DISPUTE BETWEEN A SERBIAN EMPLOYEE AND A BERMUDAN EMPLOYER

NEW YORK CONVENTION ON THE RECOGNITION AND ENFORCEMENT OF FOREIGN ARBITRAL AWARDS - INTERPRETATION OF ARTICLE II(3) - REFERENCE TO UNIDROIT PRINCIPLES

ALLEGED INVALIDITY OF ARBITRATION CLAUSE BY REASON OF UNEQUAL BARGAINING POWER BETWEEN THE PARTIES - CLAIMANT'S REFERENCE TO ART. 3.10 UNIDROIT PRINCIPLES [ART. 3.2.7 OF THE 2010 EDITION] CONSIDERED AS EMBODYING A “PRECISE, UNIVERSAL DEFINITION OF THE UNEQUAL BARGAINING POWER DEFENSE” - CLAIM DISMISSED BECAUSE UNDER THE NEW YORK CONVENTION PARTIES' BARGAINING POWER DISPARITY DOES NOT CONSTITUTE DEFENSE TO VALIDITY OF ARBITRATION CLAUSE

Abstract

Plaintiff, a Serbian worker, brought an action against Defendant, a Bermudan cruise ship employer, alleging to have suffered injuries while working.
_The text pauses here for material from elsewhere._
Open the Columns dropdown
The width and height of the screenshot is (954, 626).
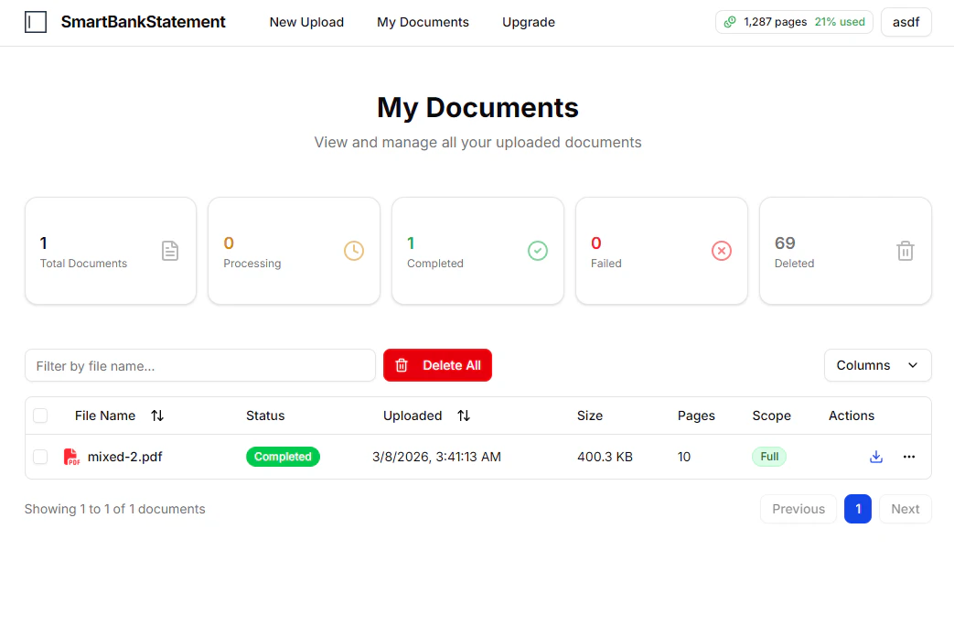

Defendant opposed the action, contending that, pursuant to the employment contract, any dispute between the parties should have been settled through arbitration in Bermuda. Plaintiff asserted that the arbitration clause was void by reason, inter alia, of the unequal bargaining power of the parties.

In support of his claim, Plaintiff referred to the UNIDROIT Principles, which he stated provides for “a list of various internationally recognized defenses to any contract”, and in particular to Art. 3.10 (“Gross Disparity”) allowing avoidance or adaption of a contract or of its individual terms if, at the time the contract was concluded, a party enjoyed an unjustifiably excessive advantage from the contract or that term. After pointing out that Art. 3.10 UNIDROIT Principles contains “a precise, universal definition of the unequal bargaining power defense that may be applied effectively across the range of countries that are parties to the [New York] Convention”, and, referring to a number of arbitral awards applying the UNIDROIT Principles, Plaintiff urged the Court to adopt such a definition.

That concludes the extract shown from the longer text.